Ma da quel giorno non troveremo più il Jonathan Bender che tutti si aspettavano. Martoriato da due ginocchia di burro, sono più le partite guardate dalla panchina (o tribuna) che quelle in cui ha giocato realmente. L’unica stagione in cui trova un po’ di costanza é quella del 2000/01 che chiude con 78 partite giocate a 7,4 punti di media in poco più di 20 minuti per gara. Dopo aver giocato solo 9 partite (?!?!) dal 2004 al 2006 decide di smettere. Tenta il ritorno nella stagione 2009/10 con i New York Knicks ma non va meglio: fa in tempo a segnare il suo season high di 16 punti in 19 minuti ma in totale chiude la stagione con sole 25 partite giocate e così opta per il ritiro definitivo.

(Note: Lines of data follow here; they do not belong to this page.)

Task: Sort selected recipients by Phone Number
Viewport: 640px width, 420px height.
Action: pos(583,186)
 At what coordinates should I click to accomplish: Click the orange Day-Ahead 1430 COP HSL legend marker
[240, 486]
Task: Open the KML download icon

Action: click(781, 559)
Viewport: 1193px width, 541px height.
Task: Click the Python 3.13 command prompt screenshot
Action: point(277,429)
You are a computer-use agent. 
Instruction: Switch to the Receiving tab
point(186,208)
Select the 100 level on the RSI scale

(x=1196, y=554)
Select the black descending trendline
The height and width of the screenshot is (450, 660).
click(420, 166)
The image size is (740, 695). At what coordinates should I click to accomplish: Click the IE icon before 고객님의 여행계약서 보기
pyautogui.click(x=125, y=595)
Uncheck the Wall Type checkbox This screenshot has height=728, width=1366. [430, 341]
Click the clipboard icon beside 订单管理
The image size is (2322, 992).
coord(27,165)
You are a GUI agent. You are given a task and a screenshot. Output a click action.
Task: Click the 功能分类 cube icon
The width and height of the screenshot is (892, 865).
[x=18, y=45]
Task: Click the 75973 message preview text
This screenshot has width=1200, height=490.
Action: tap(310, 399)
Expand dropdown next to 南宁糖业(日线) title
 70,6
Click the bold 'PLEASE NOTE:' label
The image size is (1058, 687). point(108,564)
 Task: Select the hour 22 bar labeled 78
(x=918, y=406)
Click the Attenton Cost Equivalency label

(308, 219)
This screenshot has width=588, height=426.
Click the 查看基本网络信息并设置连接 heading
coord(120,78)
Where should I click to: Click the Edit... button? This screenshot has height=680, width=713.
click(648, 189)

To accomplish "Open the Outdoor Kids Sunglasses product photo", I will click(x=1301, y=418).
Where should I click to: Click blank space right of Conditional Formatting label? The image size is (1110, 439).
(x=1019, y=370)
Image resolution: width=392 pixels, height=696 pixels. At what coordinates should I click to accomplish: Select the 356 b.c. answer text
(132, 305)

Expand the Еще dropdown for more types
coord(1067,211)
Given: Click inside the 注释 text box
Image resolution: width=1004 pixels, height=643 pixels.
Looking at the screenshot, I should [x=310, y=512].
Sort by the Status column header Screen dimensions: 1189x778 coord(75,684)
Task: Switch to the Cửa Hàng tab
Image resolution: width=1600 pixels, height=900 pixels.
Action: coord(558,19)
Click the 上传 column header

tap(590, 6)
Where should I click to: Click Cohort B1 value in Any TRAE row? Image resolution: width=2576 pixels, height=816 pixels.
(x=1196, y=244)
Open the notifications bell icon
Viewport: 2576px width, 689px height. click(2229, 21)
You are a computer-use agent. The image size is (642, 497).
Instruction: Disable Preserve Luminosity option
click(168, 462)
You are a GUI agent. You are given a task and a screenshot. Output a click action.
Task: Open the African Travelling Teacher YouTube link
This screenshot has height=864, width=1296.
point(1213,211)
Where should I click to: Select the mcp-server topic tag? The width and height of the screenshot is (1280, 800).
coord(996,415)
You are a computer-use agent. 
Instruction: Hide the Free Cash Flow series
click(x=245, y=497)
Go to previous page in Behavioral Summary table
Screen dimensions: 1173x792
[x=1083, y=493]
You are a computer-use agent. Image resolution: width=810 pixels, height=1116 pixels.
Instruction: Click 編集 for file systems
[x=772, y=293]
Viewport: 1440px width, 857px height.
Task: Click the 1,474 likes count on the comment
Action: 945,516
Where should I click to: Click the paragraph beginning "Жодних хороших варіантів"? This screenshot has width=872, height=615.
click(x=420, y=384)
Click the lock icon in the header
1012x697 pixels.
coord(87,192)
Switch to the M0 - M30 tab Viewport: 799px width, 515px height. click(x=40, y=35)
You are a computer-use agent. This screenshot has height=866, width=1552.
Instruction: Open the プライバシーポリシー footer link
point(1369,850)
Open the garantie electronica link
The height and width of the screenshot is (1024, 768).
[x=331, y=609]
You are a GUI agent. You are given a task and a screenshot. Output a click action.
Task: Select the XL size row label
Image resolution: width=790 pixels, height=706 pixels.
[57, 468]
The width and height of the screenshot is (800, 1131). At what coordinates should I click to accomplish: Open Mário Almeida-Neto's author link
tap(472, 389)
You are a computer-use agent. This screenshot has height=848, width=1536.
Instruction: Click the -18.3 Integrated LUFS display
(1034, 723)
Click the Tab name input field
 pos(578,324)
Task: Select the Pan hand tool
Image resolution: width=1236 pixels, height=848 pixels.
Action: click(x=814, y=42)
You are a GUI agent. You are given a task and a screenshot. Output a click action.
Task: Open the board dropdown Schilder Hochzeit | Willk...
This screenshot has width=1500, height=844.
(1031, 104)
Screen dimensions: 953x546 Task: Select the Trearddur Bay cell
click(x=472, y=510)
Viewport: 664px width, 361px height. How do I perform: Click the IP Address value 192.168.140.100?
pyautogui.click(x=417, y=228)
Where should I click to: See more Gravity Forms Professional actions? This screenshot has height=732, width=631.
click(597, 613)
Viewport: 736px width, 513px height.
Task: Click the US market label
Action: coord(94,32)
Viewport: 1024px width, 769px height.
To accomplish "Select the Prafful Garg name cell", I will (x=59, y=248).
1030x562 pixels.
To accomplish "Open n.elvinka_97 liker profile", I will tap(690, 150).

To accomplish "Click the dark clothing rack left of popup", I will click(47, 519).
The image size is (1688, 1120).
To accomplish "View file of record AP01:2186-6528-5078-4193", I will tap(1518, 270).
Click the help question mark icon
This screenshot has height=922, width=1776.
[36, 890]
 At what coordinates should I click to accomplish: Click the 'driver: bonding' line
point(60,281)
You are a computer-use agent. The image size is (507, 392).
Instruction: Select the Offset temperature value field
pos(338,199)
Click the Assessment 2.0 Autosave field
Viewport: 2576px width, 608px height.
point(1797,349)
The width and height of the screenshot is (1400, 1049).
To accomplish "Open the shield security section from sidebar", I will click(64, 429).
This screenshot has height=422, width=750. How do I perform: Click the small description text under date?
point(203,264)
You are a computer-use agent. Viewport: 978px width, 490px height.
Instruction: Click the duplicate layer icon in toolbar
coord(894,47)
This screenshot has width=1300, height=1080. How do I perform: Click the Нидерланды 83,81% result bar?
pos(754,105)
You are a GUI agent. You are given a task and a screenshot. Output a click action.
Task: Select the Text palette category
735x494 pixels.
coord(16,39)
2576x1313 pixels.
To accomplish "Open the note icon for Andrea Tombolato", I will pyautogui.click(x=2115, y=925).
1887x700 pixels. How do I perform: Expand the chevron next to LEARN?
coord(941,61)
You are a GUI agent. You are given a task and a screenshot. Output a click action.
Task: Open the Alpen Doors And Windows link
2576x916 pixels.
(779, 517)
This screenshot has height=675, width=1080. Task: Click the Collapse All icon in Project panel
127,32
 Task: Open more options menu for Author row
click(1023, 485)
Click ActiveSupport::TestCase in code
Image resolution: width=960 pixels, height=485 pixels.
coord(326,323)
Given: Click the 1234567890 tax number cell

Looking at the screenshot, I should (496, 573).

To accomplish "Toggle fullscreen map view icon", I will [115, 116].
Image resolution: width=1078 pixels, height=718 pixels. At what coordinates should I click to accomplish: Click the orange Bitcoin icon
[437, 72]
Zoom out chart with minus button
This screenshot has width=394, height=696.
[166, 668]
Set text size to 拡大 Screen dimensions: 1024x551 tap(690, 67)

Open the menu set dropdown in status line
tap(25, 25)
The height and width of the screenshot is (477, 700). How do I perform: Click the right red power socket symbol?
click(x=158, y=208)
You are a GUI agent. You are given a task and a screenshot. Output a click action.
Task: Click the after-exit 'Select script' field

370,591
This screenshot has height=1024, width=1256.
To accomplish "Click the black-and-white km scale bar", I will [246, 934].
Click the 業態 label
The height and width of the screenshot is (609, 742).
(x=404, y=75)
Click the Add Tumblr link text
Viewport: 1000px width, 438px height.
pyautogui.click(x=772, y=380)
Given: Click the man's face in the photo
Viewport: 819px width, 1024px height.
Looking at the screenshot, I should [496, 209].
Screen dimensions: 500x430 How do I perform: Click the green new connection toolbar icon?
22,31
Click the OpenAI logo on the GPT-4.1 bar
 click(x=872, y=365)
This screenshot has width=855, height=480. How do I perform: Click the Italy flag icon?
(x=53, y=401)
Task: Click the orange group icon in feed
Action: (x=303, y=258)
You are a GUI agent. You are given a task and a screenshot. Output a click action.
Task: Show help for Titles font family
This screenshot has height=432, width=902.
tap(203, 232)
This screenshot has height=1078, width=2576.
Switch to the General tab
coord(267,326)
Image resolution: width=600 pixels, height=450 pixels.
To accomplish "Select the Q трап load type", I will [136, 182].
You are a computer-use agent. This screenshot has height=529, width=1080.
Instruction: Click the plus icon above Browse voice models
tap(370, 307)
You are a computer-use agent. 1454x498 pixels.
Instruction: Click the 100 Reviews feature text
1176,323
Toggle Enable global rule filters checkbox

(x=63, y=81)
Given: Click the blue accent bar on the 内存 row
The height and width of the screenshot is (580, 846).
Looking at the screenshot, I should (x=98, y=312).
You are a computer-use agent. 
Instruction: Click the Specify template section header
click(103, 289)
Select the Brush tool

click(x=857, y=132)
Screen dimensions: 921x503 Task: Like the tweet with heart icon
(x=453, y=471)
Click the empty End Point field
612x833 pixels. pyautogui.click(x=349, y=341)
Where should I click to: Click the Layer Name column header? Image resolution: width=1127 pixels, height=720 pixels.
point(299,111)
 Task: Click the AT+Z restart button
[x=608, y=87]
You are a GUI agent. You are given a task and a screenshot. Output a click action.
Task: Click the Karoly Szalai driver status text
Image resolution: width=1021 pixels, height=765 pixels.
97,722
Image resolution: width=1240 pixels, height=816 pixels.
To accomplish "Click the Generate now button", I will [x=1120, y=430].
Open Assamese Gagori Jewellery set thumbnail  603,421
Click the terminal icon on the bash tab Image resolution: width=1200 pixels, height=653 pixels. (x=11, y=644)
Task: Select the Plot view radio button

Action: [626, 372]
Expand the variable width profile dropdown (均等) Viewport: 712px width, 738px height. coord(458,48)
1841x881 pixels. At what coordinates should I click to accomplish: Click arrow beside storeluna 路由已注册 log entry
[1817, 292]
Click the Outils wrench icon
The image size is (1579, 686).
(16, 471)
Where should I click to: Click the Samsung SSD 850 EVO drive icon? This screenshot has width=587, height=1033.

Stessa domanda che si é posto Dan: ora che si fa? Anche Jonathan non si piange addosso, anzi, sfrutta le sue disgrazie e mette su un’azienda che produce e studia pesi per le gambe che rinforzano la muscolatura senza caricare i tendini, in modo tale da rendere gli arti inferiori più resistenti agli infortuni. Ci investe 80 mila dollari perché vuole evitare in ogni modo che altri giocatori talentuosi come lui facciano la sua stessa fine. L’idea va alla grande e ora Bender a soli 33 anni é più che milionario. Oltre a questo, nel 2007, Jonathan fondò un associazione no profit per aiutare le vittime dell’uragano Katrina che colpì New Orleans nell’agosto 2005 mietendo più di 1800 morti. Grande uomo e grande cuore.